第6回 SaaS時代のIDライフサイクル管理
「担当者依存」は統制不備!
監査に強いID管理と標準化の仕組み
技術者ブログ

本連載(全6回)では、SaaS時代におけるIDライフサイクル管理の課題と解決策を体系的に解説してきました。
▼過去の連載はこちらから
第1回:退職者アカウントを放置しない!
第2回:IDガバナンス崩壊が経営を揺るがす!?
第3回:ビジネスの新常識「IGA」の3つの視点とは!?
第4回:人事連動で防ぐ!ID管理のミスと手戻り
第5回:分断されたID管理が招くリスクとそれを解決するたった2つの仕組み
最終回となる今回は、業務標準化と引継ぎ設定をポイントに、ID管理と内部統制を強化する仕組みに焦点を当てます。
そのID運用、担当者の「個人プレイ」になっていませんか?
もし今、あなたの会社のID管理が「Aさんに聞けば何とかなる」「Bさんがいないとアカウントが作れない」という状態であれば、それはID運用上の問題にとどまらず、内部統制上の極めて重大なリスクを抱えていることになります。
ID管理が特定の担当者に依存していると、退職や異動のたびに運用がブラックボックス化し、統制不備のリスクが急激に高まります。経営層や監査部門から見れば、属人化は統制の持続性を損なう重大な課題です。
本記事では、公的基準が要求する標準化と引継ぎ設計による属人運用からの脱却方法を解説し、いかにしてID管理と内部統制を強化するのかを明らかにします。
なぜ「属人運用」=「リスク」とみなされるのか?
ID管理が特定の担当者に依存している状態は、単に業務効率が悪いというだけではありません。
担当者ごとの判断基準が異なると、新しい社員への権限付与の基準が曖昧になり、「このアカウント権限は、なぜ付与されたのか?」という監査の問いに、組織として一貫性を持って答えられず、「統制不備」とみなされる可能性があります。
金融庁の『財務報告に係る内部統制の評価及び監査の基準』
金融庁の『財務報告に係る内部統制の評価及び監査の基準』(2023年改訂)では、内部統制を次のように定義しています。
「内部統制とは、業務に組み込まれ、組織内の全ての者によって遂行されるプロセスをいう。
経営者は、内部統制の基本的要素が組み込まれたプロセスを整備し、そのプロセスを適切に運用していく必要がある。」
■ ■ ■ ■
(実施する作業):
• A. ID管理の記事では、金融庁の『財務報告に係る内部統制の評価及び監査の基準』は何年の改訂版として挙げられているか。
• B. ID管理の記事にある「ID管理が特定の担当者に依存している状態は、単に業務効率が悪いというだけではありません。」という一文を英語に訳す。
• C. ID管理の記事を、最後の一文の後から書き継ぐ。

(コレクションから抽出したデータ):
■ ■ ■ ■
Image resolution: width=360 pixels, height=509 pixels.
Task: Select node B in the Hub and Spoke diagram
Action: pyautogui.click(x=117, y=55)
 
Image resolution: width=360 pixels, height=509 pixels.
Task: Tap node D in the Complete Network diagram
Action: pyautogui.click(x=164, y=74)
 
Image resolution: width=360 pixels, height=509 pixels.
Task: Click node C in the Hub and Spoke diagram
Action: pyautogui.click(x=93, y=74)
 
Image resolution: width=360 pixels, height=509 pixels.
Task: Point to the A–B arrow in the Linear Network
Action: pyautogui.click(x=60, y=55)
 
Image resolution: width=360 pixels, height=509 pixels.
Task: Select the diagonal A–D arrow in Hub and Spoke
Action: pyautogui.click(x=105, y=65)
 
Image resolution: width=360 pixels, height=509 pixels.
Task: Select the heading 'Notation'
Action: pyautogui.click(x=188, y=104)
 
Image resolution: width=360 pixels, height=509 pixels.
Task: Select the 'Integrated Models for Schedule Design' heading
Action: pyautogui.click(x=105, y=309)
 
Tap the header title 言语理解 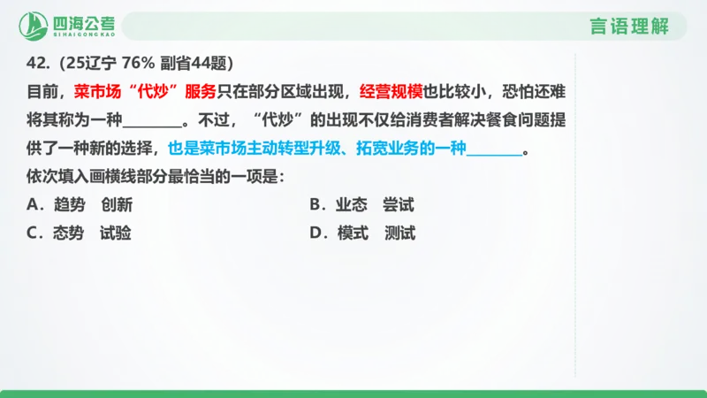628,26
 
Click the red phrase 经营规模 388,90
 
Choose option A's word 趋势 68,205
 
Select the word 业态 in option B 350,205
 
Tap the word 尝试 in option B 399,205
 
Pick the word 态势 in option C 68,234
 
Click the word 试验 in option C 117,234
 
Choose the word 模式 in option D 352,234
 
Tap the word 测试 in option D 400,234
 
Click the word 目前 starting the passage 41,90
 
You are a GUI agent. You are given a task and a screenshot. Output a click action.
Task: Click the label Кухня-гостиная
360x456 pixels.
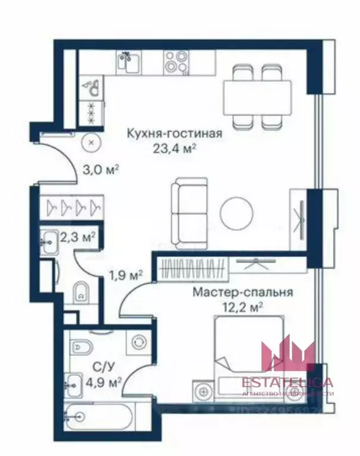[x=174, y=133]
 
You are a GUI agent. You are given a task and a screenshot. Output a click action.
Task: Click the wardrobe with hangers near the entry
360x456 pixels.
[x=73, y=206]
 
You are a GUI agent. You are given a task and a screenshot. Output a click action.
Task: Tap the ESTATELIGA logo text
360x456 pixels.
[x=288, y=382]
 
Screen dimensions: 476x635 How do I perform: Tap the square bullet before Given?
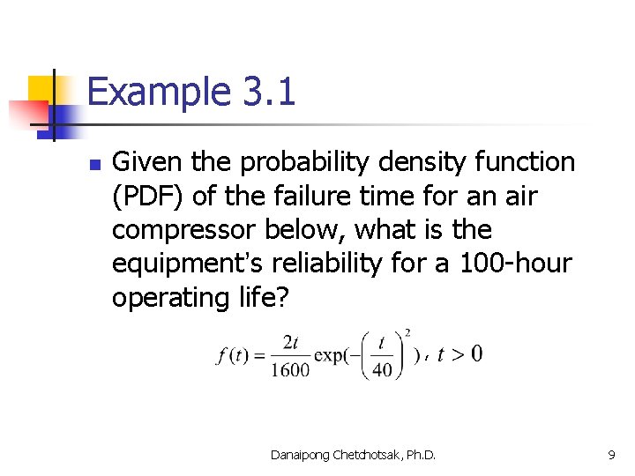pos(95,165)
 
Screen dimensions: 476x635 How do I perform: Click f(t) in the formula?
pos(234,355)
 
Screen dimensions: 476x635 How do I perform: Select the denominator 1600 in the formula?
pos(289,370)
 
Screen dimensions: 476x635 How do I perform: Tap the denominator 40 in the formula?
pos(382,370)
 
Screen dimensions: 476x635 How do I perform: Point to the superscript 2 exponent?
pos(407,334)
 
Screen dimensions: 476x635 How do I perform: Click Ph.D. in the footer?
pos(418,455)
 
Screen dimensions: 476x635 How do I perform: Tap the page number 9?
pos(611,455)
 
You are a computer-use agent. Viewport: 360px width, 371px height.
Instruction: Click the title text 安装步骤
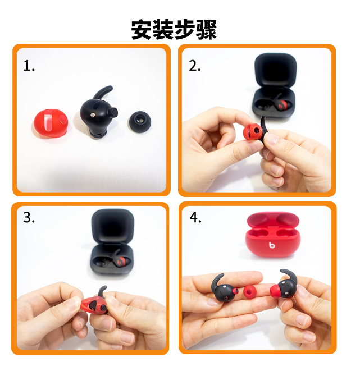click(174, 29)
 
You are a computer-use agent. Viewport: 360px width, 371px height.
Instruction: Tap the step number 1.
click(29, 66)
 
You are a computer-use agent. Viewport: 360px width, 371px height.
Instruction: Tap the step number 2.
click(195, 66)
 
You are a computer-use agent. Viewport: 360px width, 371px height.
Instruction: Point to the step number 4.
click(195, 218)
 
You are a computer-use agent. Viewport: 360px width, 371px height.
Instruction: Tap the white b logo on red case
click(272, 245)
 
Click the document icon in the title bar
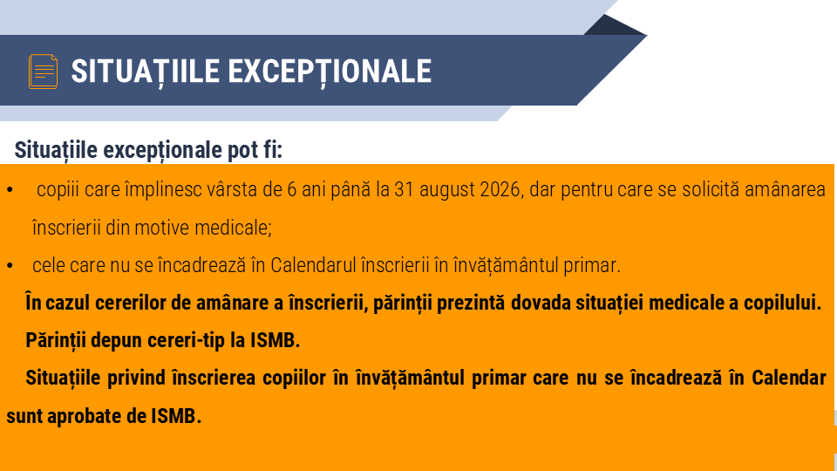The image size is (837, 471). (x=44, y=71)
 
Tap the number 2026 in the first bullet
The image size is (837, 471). (x=500, y=190)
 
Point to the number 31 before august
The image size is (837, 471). (x=404, y=190)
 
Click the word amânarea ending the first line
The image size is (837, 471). (x=785, y=190)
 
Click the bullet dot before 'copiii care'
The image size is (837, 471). (x=9, y=190)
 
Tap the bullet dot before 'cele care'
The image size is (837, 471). (x=9, y=265)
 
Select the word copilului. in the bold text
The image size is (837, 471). (x=780, y=303)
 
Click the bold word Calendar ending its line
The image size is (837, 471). (x=788, y=379)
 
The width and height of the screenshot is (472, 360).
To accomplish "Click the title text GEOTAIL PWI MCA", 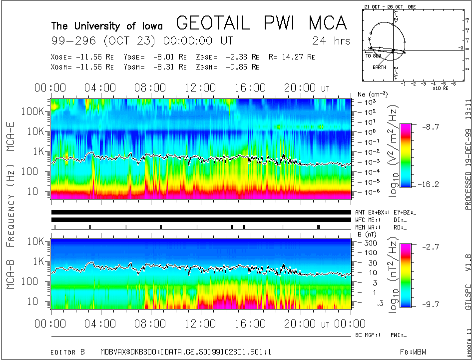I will tap(261, 23).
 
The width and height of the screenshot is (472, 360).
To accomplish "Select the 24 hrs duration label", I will tap(331, 40).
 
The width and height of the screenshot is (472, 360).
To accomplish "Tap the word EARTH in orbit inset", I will tap(379, 67).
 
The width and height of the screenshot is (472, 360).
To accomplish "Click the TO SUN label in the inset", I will tap(374, 56).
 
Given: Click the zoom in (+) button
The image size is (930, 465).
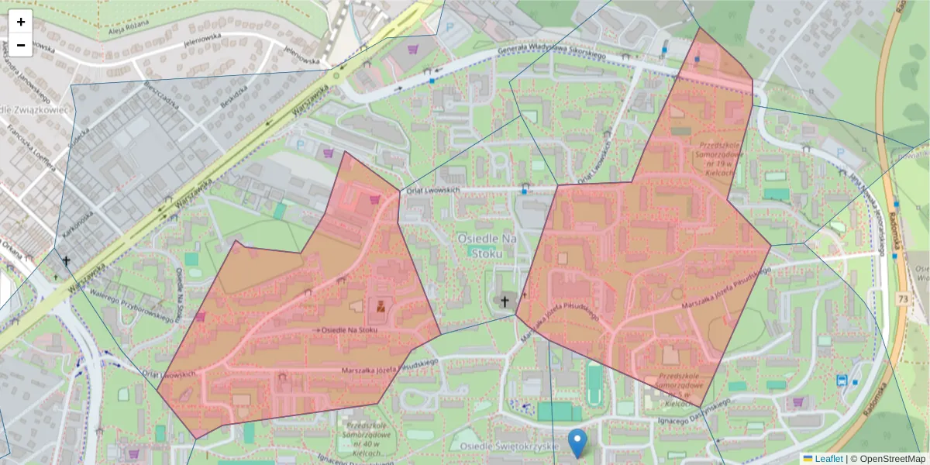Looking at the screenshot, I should [21, 22].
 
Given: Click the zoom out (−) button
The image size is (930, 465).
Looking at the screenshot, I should [21, 45].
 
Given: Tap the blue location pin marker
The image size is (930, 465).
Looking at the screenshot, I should [577, 442].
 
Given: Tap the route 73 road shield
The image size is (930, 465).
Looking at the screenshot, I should [904, 299].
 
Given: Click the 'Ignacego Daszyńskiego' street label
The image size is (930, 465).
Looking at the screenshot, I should [694, 412].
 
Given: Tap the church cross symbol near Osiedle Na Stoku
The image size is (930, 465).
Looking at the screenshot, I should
■ ■ ■ ■
(作業ごとの解答):
• A. 2023年の改訂版。

• B. A situation in which ID management depends on specific staff members is not merely a matter of poor operational efficiency.

• C.
この定義が示すとおり、内部統制は「特定の個人」ではなく「組織全体によって継続的に遂行される仕組み」であることが前提です。したがって、運用が担当者の属人的判断に依存している状態は、この原則に反し、統制の持続性を損なうリスクとして監査指摘の対象になり得ます。
属人運用のリスク
- 業務停止リスク:担当者の不在時にアカウント付与・削除ができない
- 監査指摘リスク:「業務が個人に依存している」と見なされる
- 経営リスク:情報漏洩や不正発生時に経営責任が問われる
属人依存を排除するには、「自動化+標準化」が鍵
属人運用を防ぐ第一歩は、業務手順の標準化です。
アカウント申請から承認、権限付与・削除までのフローを明文化し、誰でも同じ手順で対応できるようにします。
経済産業省『システム監査基準』(令和5年改訂版)
経済産業省が公表した『システム監査基準』(令和5年改訂版)では、次のように示されています。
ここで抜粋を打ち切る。